Set every entry down again exactly, excluding any pictures.

** Provided data follows **

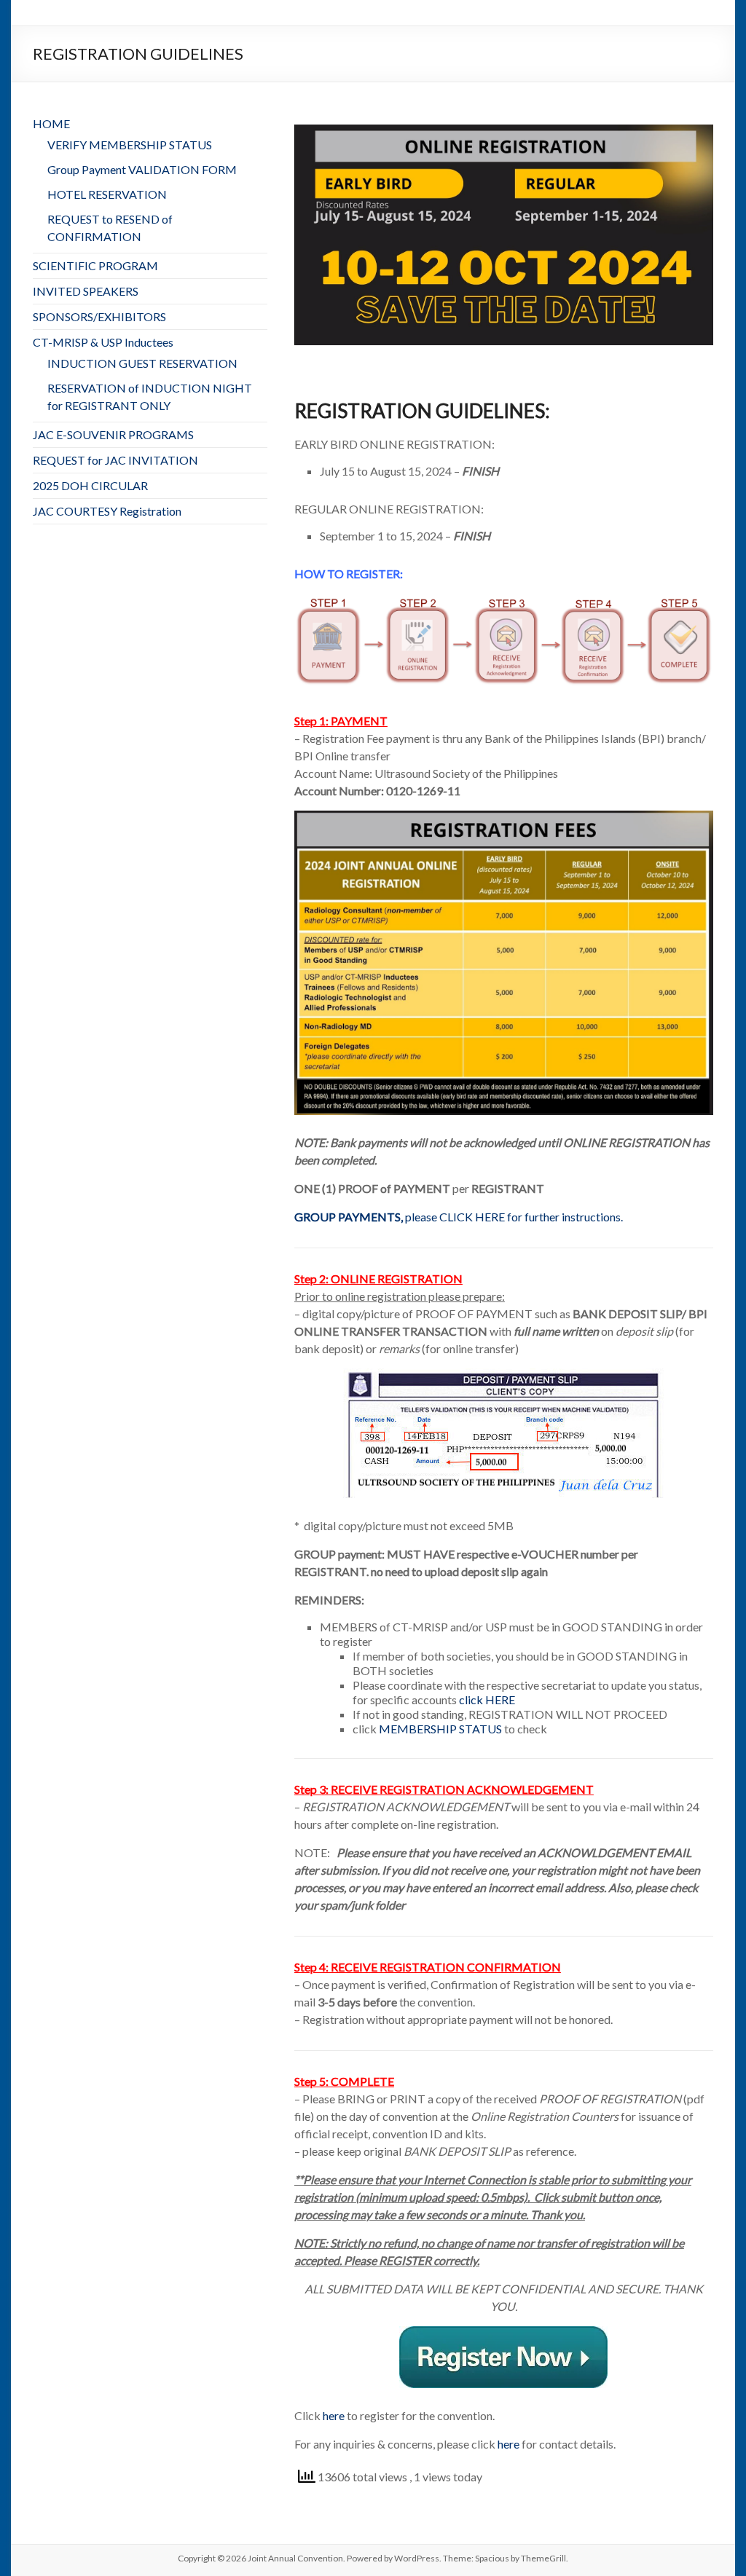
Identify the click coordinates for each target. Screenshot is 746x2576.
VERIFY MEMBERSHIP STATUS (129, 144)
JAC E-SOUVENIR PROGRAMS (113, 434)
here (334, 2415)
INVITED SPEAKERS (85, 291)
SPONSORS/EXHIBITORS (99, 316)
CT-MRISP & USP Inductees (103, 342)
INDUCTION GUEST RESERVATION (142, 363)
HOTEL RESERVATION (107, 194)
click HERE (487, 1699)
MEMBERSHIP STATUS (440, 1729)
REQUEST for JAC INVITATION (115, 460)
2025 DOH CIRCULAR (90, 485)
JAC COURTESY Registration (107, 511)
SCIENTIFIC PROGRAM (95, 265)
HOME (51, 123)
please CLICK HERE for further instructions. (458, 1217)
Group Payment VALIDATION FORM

** End of Provided data **

*Response to the exercise*:
Identify the click coordinates for each target. Screenshot is 746x2576.
VERIFY MEMBERSHIP STATUS (129, 144)
JAC E-SOUVENIR PROGRAMS (113, 434)
here (334, 2415)
INVITED SPEAKERS (85, 291)
SPONSORS/EXHIBITORS (99, 316)
CT-MRISP & USP Inductees (103, 342)
INDUCTION GUEST RESERVATION (142, 363)
HOTEL RESERVATION (107, 194)
click HERE (487, 1699)
MEMBERSHIP STATUS (440, 1729)
REQUEST for JAC INVITATION (115, 460)
2025 DOH CIRCULAR (90, 485)
JAC COURTESY Registration (107, 511)
SCIENTIFIC PROGRAM (95, 265)
HOME (51, 123)
please CLICK HERE for further instructions. (458, 1217)
Group Payment VALIDATION FORM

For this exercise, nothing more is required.